Die Europäische Zentralbank erwägt zwar den Ankauf von Staatsanleihen, wie EZB-Chef Mario Draghi am Donnerstag sagte. Klare Signale für eine geldpolitische Lockerung gab er jedoch nicht, was an der Börse für Enttäuschung sorgte. Zugleich blickt die EZB mit Sorge auf die Krisen in der Ukraine, Nahost und in Syrien: "Die geopolitische Risiken sind höher als noch vor einigen Monaten". Die Währungshüter fürchten bei einer Verschärfung der Konflikte ein Abflauen der ohnehin schwächelnden Konjunktur in den nächsten Monaten.

Die EZB will auf jeden Fall verhindern, dass eine deflationäre Spirale aus sinkenden Preisen und Löhnen den Aufschwung abwürgt. Mit einem massiven Ankaufprogramm von Staatsanleihen und privaten Schuldtiteln würde die EZB auf den Spuren der amerikanischen, japanischen und britischen Notenbanken wandeln, die damit ihre Konjunktur nach der weltweiten Finanzkrise wieder flottgemacht hatten. Die EZB setzt aber noch darauf, dass sich die niedrige Teuerungsrate in der Euro-Zone von derzeit 0,4 Prozent bis Ende 2016 dem Ziel der Währungshüter von knapp 2 Prozent zumindest annähern wird. Sollte sich diese Einschätzung ändern, will die EZB unkonventionelle Massnahmen ergreifen, die im Fachjargon als Quantitative Easing (QE) bezeichnet werden: "Wir sind bereit, QE einzusetzen, wenn es nötig wird", sagte Draghi.

Der Italiener will zunächst abwarten, wie sich die Geldspritzen für die Banken auf die Wirtschaft und damit auch auf das Preisniveau der Währungsunion auswirken. Die EZB hatte auf ihrer Juni-Sitzung beschlossen, Banken langfristig mit Liquidität zu versorgen. Die Institute sollen aber nur dann frisches Geld erhalten, wenn sie überdurchschnittlich viele Kredite vergeben. Draghi will mit diesem Geschütz - salopp auch "dicke Bertha" genannten - bis zu eine Billion Euro in die Wirtschaft katapultieren. Die Mittel sollen für mehr Investitionen, Konsum und letztlich auch für höhere Preise sorgen. Im Herbst sollen die ersten dreistelligen Milliardensummen fliessen. Draghi rechnet damit, das zunächst 450 bis 850 Milliarden Euro abgerufen werden.

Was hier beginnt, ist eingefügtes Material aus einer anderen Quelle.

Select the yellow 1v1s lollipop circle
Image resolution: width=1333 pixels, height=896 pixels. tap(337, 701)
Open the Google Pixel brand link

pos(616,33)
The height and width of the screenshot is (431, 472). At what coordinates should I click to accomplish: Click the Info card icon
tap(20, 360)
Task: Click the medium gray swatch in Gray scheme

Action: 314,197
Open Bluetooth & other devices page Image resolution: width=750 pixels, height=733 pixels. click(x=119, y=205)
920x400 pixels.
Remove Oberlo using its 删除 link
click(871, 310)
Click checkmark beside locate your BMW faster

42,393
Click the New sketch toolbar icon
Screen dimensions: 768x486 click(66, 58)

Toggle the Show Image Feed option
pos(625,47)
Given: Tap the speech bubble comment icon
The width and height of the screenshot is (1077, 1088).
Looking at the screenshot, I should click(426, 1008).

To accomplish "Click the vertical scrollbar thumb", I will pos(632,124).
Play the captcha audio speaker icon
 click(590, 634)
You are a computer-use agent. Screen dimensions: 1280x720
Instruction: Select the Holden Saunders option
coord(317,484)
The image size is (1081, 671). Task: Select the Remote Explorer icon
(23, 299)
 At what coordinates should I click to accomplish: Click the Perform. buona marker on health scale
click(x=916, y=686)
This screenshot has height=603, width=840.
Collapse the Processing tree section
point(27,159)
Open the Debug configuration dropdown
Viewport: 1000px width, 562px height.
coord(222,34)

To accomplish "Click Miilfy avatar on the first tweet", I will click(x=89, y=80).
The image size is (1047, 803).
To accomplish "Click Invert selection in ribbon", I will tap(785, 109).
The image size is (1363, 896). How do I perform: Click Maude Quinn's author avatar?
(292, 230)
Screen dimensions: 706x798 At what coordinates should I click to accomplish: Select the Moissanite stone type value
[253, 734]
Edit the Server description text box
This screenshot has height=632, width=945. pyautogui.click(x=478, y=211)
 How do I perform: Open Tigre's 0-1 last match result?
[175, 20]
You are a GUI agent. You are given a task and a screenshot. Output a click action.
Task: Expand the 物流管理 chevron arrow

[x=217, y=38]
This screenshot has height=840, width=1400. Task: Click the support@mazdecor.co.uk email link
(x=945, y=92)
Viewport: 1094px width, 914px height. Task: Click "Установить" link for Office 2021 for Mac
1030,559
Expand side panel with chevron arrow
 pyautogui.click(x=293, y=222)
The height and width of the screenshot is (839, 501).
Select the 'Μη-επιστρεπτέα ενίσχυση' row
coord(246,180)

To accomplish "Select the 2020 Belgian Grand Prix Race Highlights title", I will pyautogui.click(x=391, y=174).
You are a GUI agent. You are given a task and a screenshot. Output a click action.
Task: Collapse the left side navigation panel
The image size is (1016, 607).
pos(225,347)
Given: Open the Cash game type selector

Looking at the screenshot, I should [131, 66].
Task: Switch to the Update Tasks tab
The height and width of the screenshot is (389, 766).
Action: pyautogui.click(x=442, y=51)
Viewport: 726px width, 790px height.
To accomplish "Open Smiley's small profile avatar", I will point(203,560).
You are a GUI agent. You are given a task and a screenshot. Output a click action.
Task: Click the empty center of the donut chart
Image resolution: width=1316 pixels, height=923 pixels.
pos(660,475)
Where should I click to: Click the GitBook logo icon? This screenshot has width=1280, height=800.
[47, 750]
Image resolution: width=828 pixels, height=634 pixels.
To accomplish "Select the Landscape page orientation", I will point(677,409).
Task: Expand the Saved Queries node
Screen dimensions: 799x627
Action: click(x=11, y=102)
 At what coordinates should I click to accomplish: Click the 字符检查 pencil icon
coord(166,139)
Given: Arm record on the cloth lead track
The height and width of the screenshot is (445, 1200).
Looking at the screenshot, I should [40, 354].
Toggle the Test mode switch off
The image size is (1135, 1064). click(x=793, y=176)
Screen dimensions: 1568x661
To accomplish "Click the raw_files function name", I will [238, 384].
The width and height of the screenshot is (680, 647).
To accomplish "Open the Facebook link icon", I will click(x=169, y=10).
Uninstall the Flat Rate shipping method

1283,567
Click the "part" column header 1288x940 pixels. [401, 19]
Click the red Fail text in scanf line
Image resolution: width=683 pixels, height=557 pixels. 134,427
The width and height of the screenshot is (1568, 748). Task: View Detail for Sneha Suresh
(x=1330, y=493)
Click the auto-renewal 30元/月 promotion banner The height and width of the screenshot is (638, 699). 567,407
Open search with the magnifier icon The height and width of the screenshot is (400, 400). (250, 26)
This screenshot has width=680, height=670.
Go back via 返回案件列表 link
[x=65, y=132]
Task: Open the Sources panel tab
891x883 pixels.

Draghi enttäuscht die Anleger an den Börsen

"Draghi hat bislang aber kein Signal für eine weitere geldpolitische Lockerung gegeben. Natürlich lässt sich die Zentralbank alle Türen offen", sagte Ökonom Ulrich Wortberg von der Helaba. Händlern zufolge hatten Anleger darauf gehofft, dass die Spitze der Zentralbank zumindest ein vorsichtiges Signal für eine Lockerung geben könnte. Der EZB-Chef sagte aber lediglich, er werde die Auswirkungen der geopolitischen Spannungen und auch die Wechselkurse genau im Auge behalten.

Auf der Ratssitzung am Donnerstag beliessen die Hüter des Euro den Zinssatz wie erwartet auf dem Rekordtief von 0,15 Prozent. Trotz des extrem billigen Zentralbankgeldes stockt der Kreditfluss. Nach Einschätzung Draghis wird sich daran auch vorerst nichts ändern. Er erwartet eine holprige Erholung. Die Preise dürften zudem nur schrittweise steigen.

Darüber hinaus ist die EZB daran interessiert, den Verbriefungsmarkt wieder in Gang zu bringen. Die EZB habe die Vorbereitungen intensiviert, betonte Draghi. Doch sei damit noch kein Start von QE verbunden. Die Zentralbank versucht schon seit geraumer Zeit, Verbriefungen und dabei vor allem sogenannte ABS-Papiere (Asset Backed Securities oder forderungsbesicherte Wertpapiere) wieder salonfähig zu machen. Sie waren wegen ihrer undurchsichtigen Struktur in Verruf geraten und galten als Brandbeschleuniger der Finanzkrise von 2007/08. Mit ABS-Papieren können Banken Kredite zu Paketen bündeln und an den Finanzmarkt bringen.